Gibt es ein Glaubwürdigkeitsproblem?

Die Wähler trauen offensichtlich weder den Grünen und noch der Union zu, hier wesentlich etwas zu verändern. Das ist ein Armutszeugnis – auch für die CSU, die von sich behauptet, sie sei in Bayern mit dem Erneuerbaren-Ausbau ganz vorne. Wenn man auf alle Wähler:innen schaut, müssten jetzt ganz andere Werte stehen – nach diesen Überschwemmungsbildern der vergangenen Monate und zuletzt auch dem Hagelsturm im bayerischen Oberland.

Kurz nach der Bundestagswahl sagten Sie, die Union hätte wegen den Klimathemen die entscheidenden zwei Prozentpunkte an die Grünen verloren und damit auch die Bundestagswahl. Hat die Union jetzt in Hessen und Bayern gewonnen, weil sie das Thema ausgespart hat?

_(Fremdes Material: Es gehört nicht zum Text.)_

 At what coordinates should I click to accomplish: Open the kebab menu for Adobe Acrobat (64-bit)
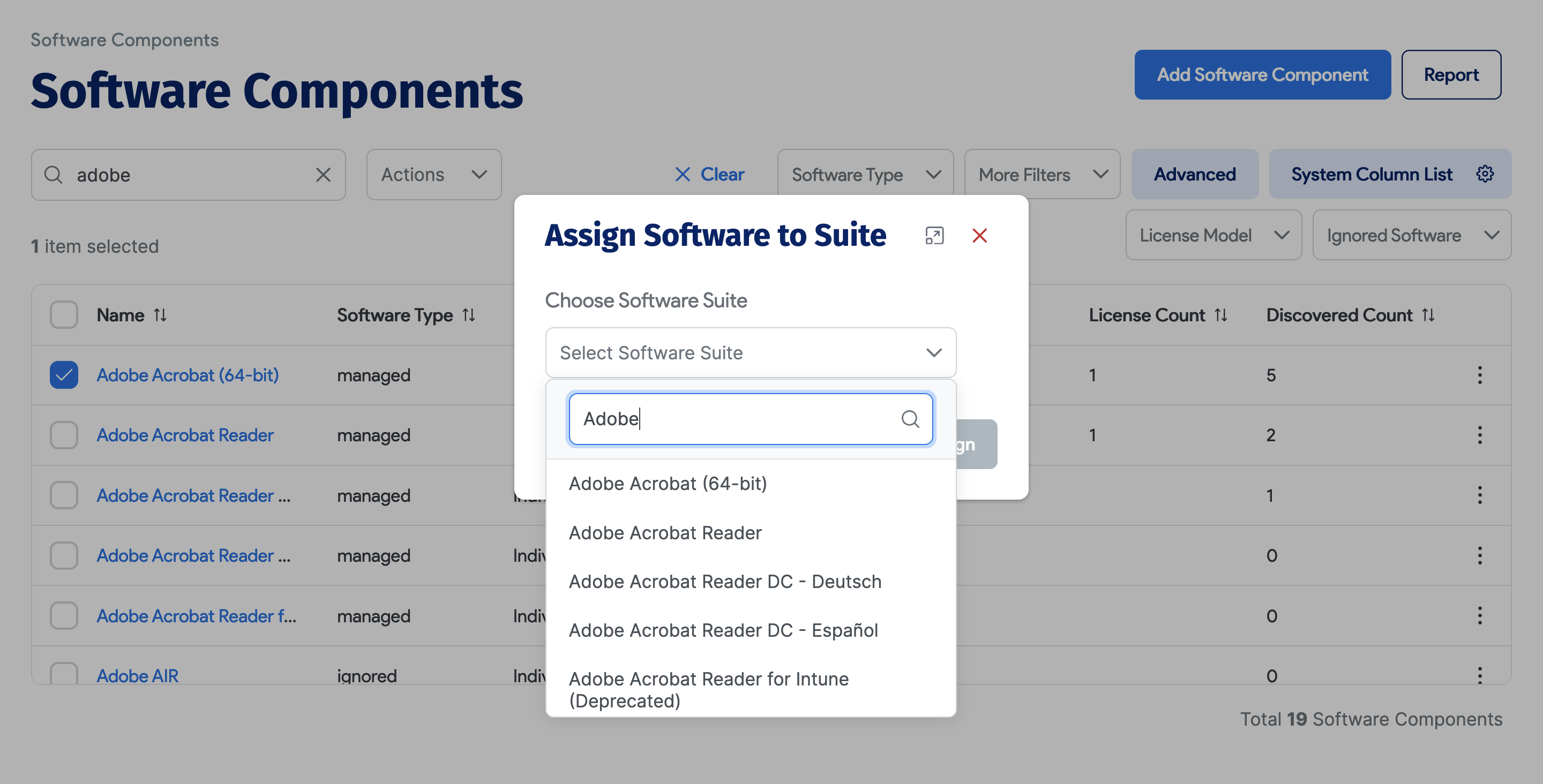[x=1480, y=375]
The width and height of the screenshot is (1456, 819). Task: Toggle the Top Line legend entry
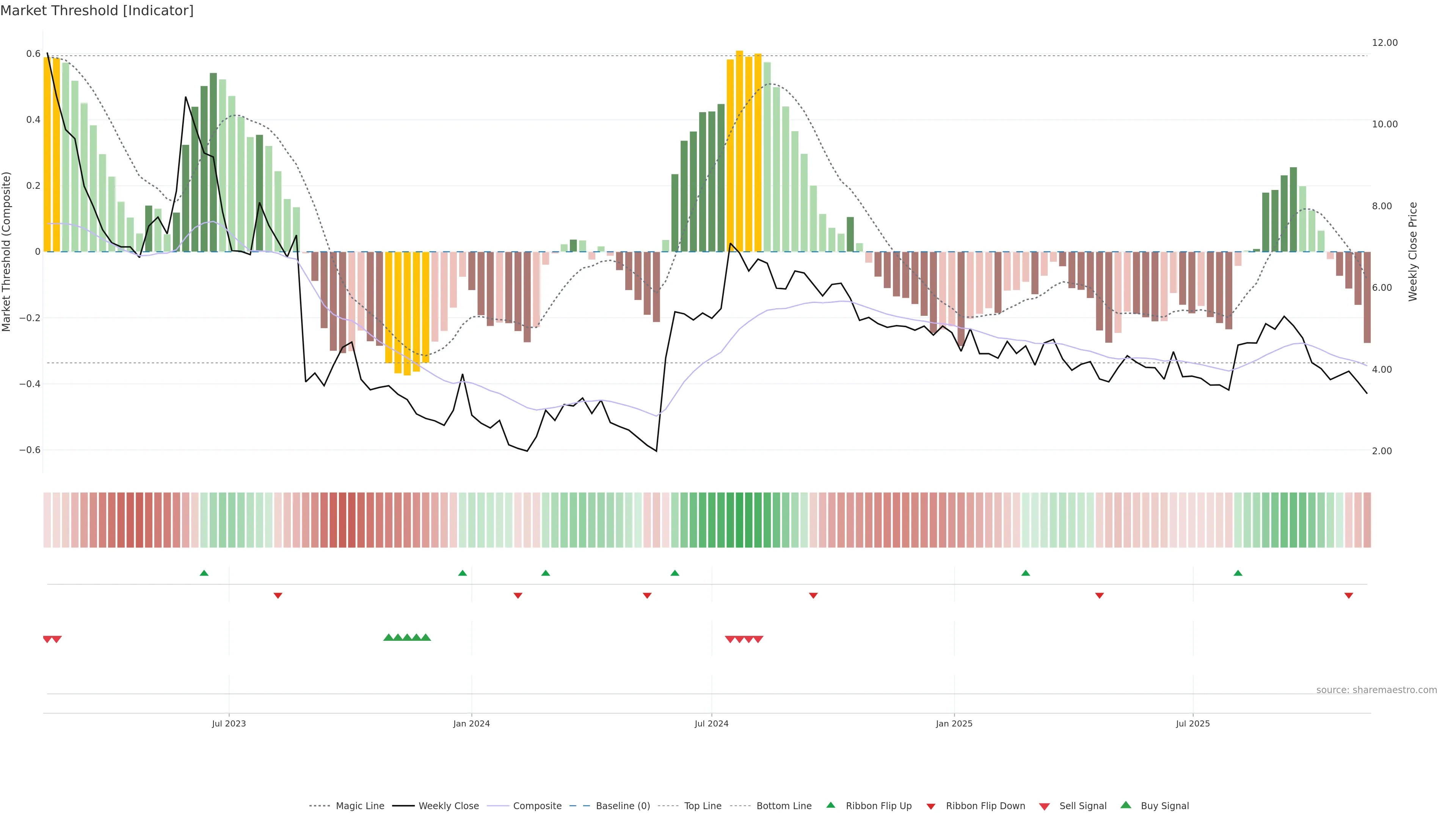click(703, 806)
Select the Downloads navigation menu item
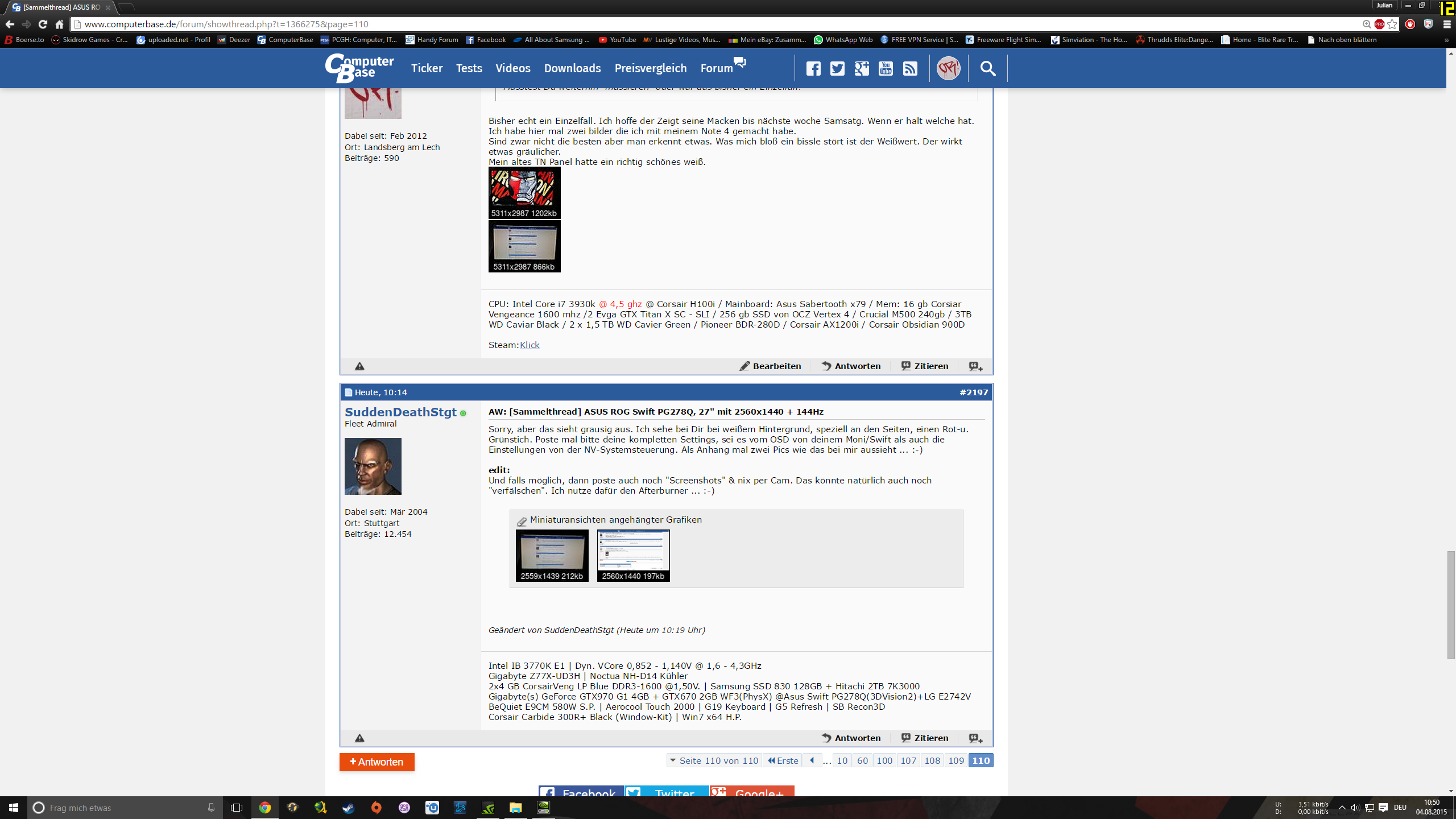 click(572, 68)
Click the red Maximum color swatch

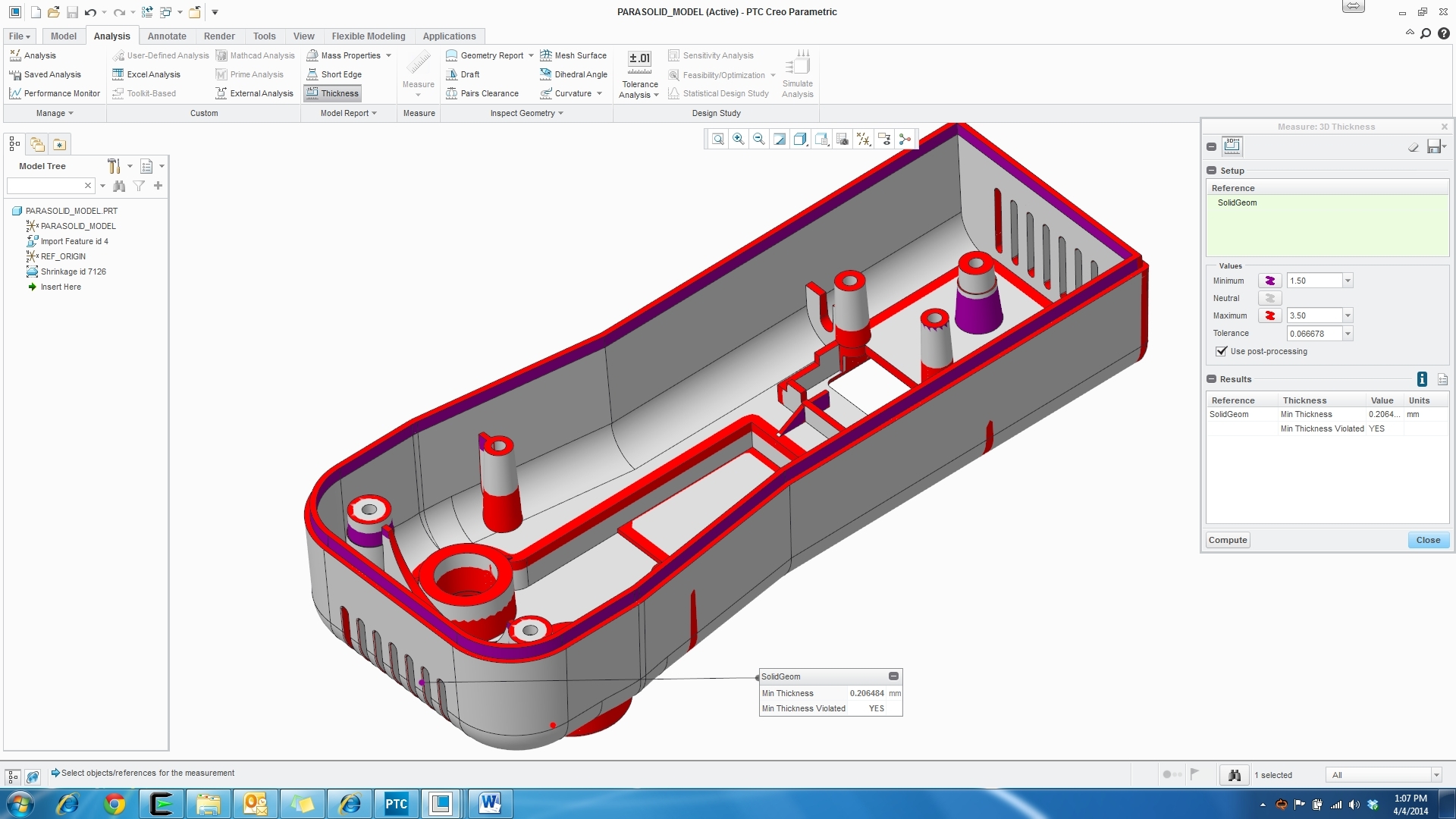(x=1269, y=315)
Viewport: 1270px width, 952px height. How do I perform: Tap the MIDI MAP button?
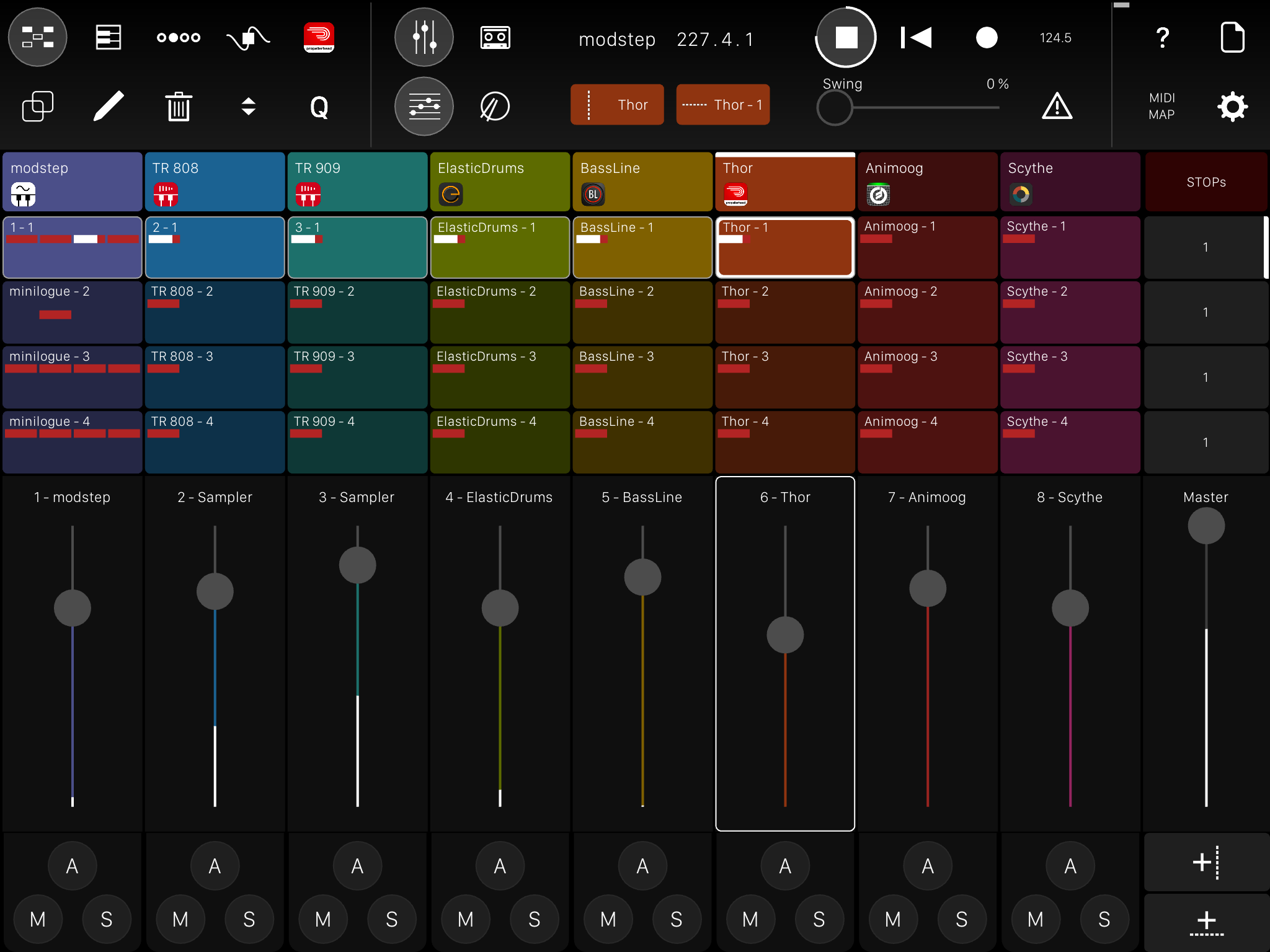click(1161, 106)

Ich glaube, die Bayern und auch die Hessen sehen jeweils in Boris Rhein und Markus Söder starke Landesväter. Das Klima war nicht deren vorderstes Wahlkampfthema. Im Gegenteil: Die CSU hat sogar kräftig von den Grünen abgezogen. Für die Wähler:innen gehörte Klima- und Energiepolitik zu den Top 3 der wahlbestimmenden Themen – in Hessen wie in Bayern.

Insgesamt ist ja in Bayern ein starker Rechtsruck zu beobachten, weil AfD und die Freien Wähler enorm zugelegt haben.

In Bayern gab es schon immer einen sehr großen konservativen Block. Allerdings haben in den vergangenen Jahren Grüne und SPD auch kräftig Stimmen gelassen. Sich der AfD anzunähern, hilft vor allem der AfD, aber nicht der eigenen Partei. Die Union trägt hierüber intern einen ideologischen Kampf aus. Es gibt genügend kritische Köpfe, die das AfD-Imitieren kritisieren, aber sie werden offenbar nicht ernst genommen.